Uno de los pastores a quienes más aprecio, llegó a nuestra iglesia en los primeros años de su juventud. Venía de una pandilla. Pronto se integró en la vida de nuestra comunidad. Los jóvenes de aquel tiempo eran muy activos.

Lo invitaban a participar en los programas regulares, en los juegos sociales y doquiera iban. Un día ese joven nos sorprendió: pidió el bautismo. A los pocos meses nos sorprendió más: se fue al colegio adventista a estudiar Teología.

Pasaron los años. Alguien me dijo que este joven se había casado y estaba por graduarse. Pasaron más años. Un día este joven nos visitó en la iglesia. Me saludo desde lejos con un ademán. No lo reconocí. Al terminar el programa de adoración, se acercó y me saludó personalmente. Cuando habló, reconocí su voz. ¡Era el joven aquel que vino a la iglesia huyendo de una pandilla! Me presentó a su familia: Tenía varios hijos, todos encantadores.

Otro de los miembros de la iglesia que lo conocía mejor, me comentó acerca de él. En la pandilla, este muchacho tenía una especialidad: era el que abría los autos ajenos.

Dios es capaz de realizar maravillas en la vida de sus hijos, aun en la de aquellos a quienes los cristianos legalistas consideran de poco valor.
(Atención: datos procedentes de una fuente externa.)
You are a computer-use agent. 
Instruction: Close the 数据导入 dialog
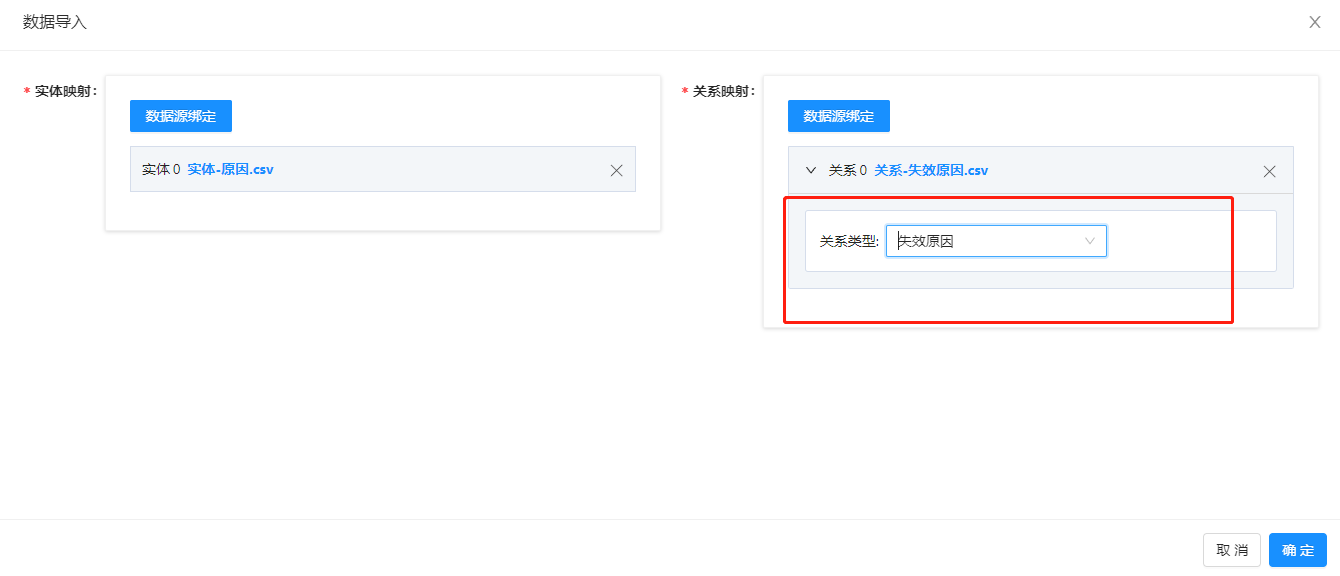(1315, 22)
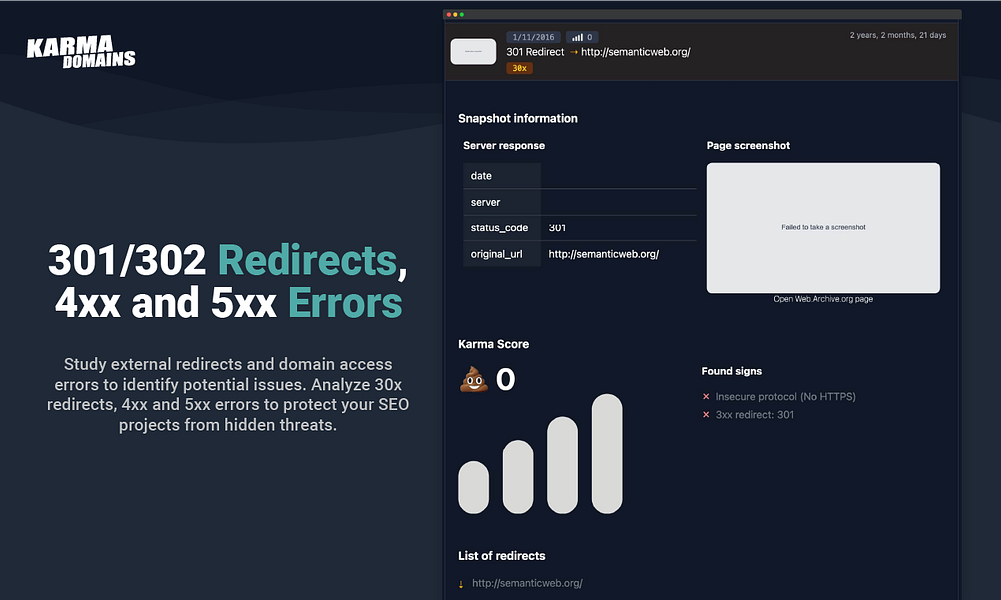Open the Web.Archive.org page link
Screen dimensions: 1001x600
point(823,299)
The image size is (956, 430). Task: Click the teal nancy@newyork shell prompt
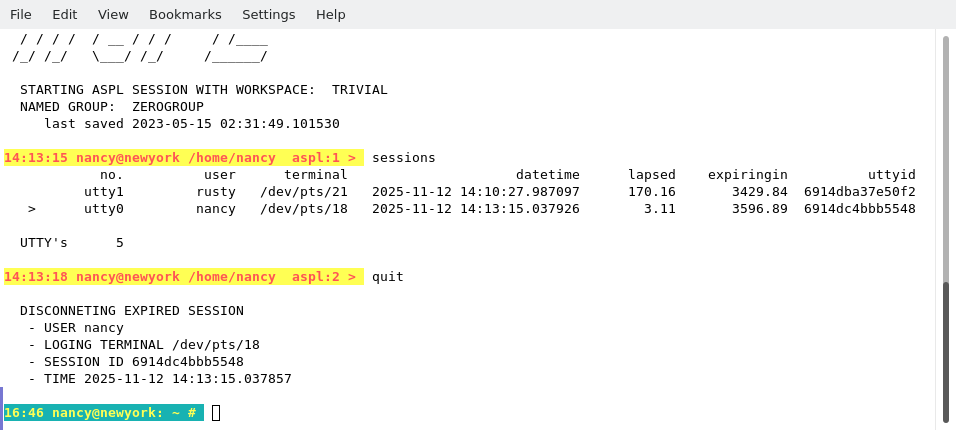tap(103, 413)
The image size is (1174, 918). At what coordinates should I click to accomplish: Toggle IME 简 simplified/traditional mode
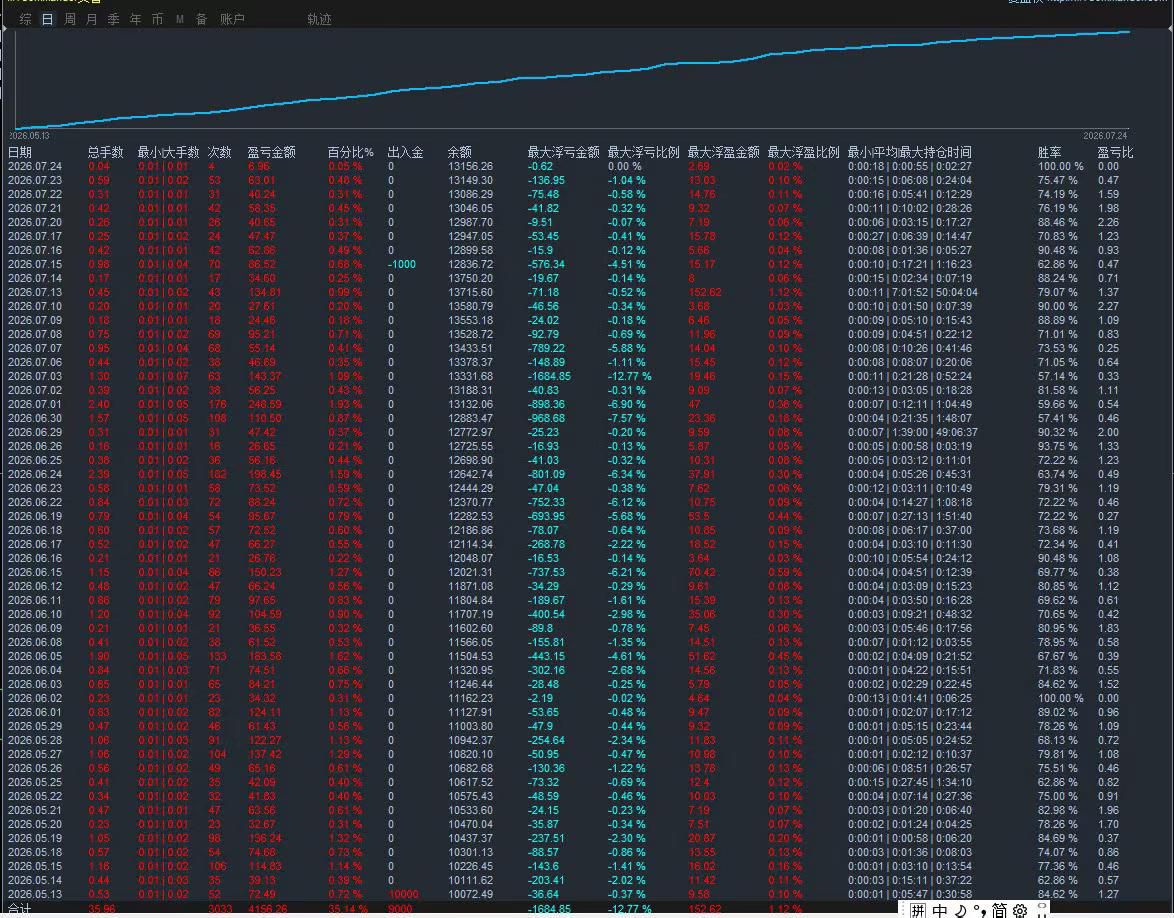(x=1000, y=911)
Comienza este día orando por las personas que la sociedad ha marginado. Libérate del prejuicio. No los juzgues. Muchos de ellos no tuvieron amor en su casa, no recibieron atención, y se fueron a buscar gente que los aceptara. Acéptalos tú, y preséntales al Dios que los acepta y los ama sin medida.

Da gracias por tu salvación. Tú también estuviste perdido. Cuando llegues al cielo, te asombrarás al ver ahí a ciertas personas. Otros se asombrarán al verte a ti ahí.